Sunday, December 20, 2009

AHIP Statement On Senate Health Care Reform Legislation

/PRNewswire/ -- Karen Ignagni, President and CEO of America's Health Insurance Plans (AHIP), released the following statement today on the Senate health care reform legislation:

"The debate before us today is not whether insurance market reforms are needed. In fact, health plans proposed and support a complete overhaul of insurance market rules and new consumer protections to ensure all Americans have guaranteed access to affordable, portable coverage. The critical policy questions are whether the current legislation can bend the cost curve and result in a sustainable system. While the bill makes important improvements in access and takes steps towards cost-containment, it lacks accountability to ensure that costs are brought under control. Moreover, this bill includes provisions that will increase costs for families and small businesses and disrupt the quality coverage on which millions of Americans rely today."
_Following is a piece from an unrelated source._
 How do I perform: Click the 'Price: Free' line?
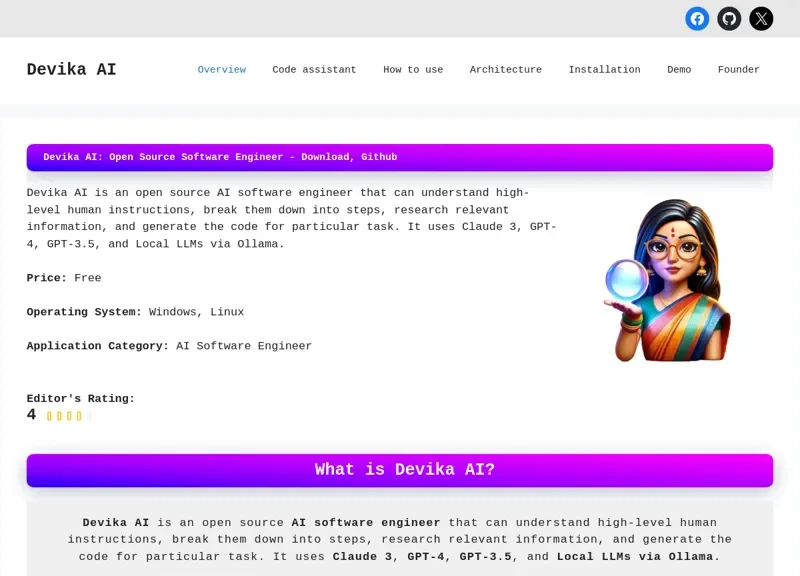point(64,278)
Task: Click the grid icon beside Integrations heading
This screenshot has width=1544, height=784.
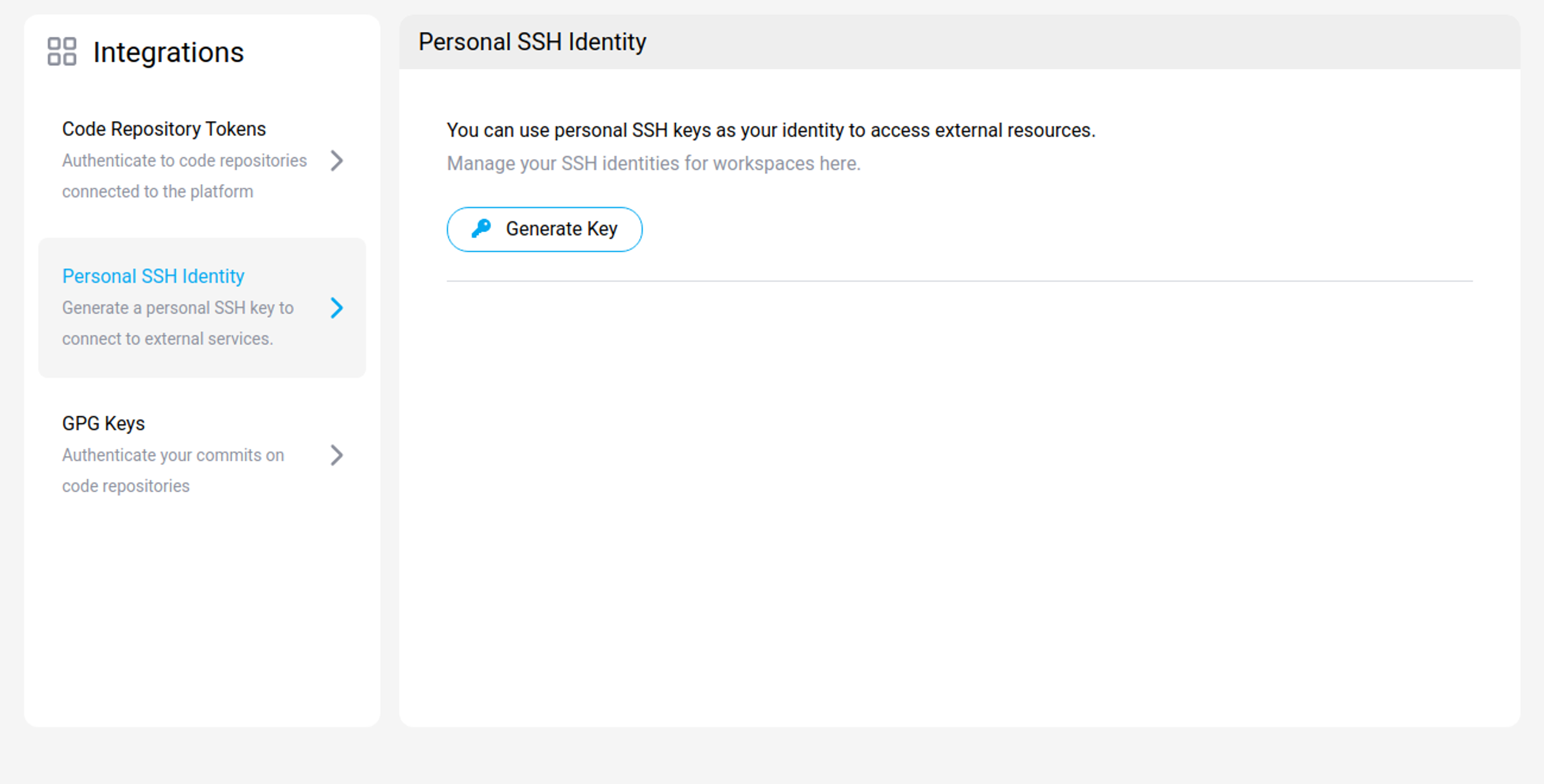Action: pyautogui.click(x=62, y=52)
Barriers to affordability:

-- A new $70 billion premium tax that will increase the cost of health
care coverage for millions of Americans and fall primarily on small
businesses and those who purchase coverage in the individual market.
-- More cost shifting to patients with private coverage as providers are
forced to make up for hundreds of billions in reduced Medicare
-- New market and rating rules that will increase premiums for
individuals and small businesses with coverage today.

Disruptions for current policyholders:

-- New regulatory requirements and benefit mandates that go into effect
beginning next year - before access provisions go into effect - that
will cause major disruption for millions who have already enrolled in
their plan for next year.
-- A new federal plan that would preclude many high-quality plans from
participating and increase complexity in the exchanges.
-- Arbitrary caps on administrative costs that will undermine essential
health care services, such as disease management and care coordination
programs, investments in health information technology, programs to
root out fraud and abuse in the health care system, and new
administrative simplification requirements.
-- Major cuts in Medicare Advantage benefits beginning next year that
will ultimately result in millions of seniors losing their current

"These issues need to be resolved if the country is to make health care coverage more affordable and put the system on a sustainable path. Health plans will continue to work to solve the problems that have been identified."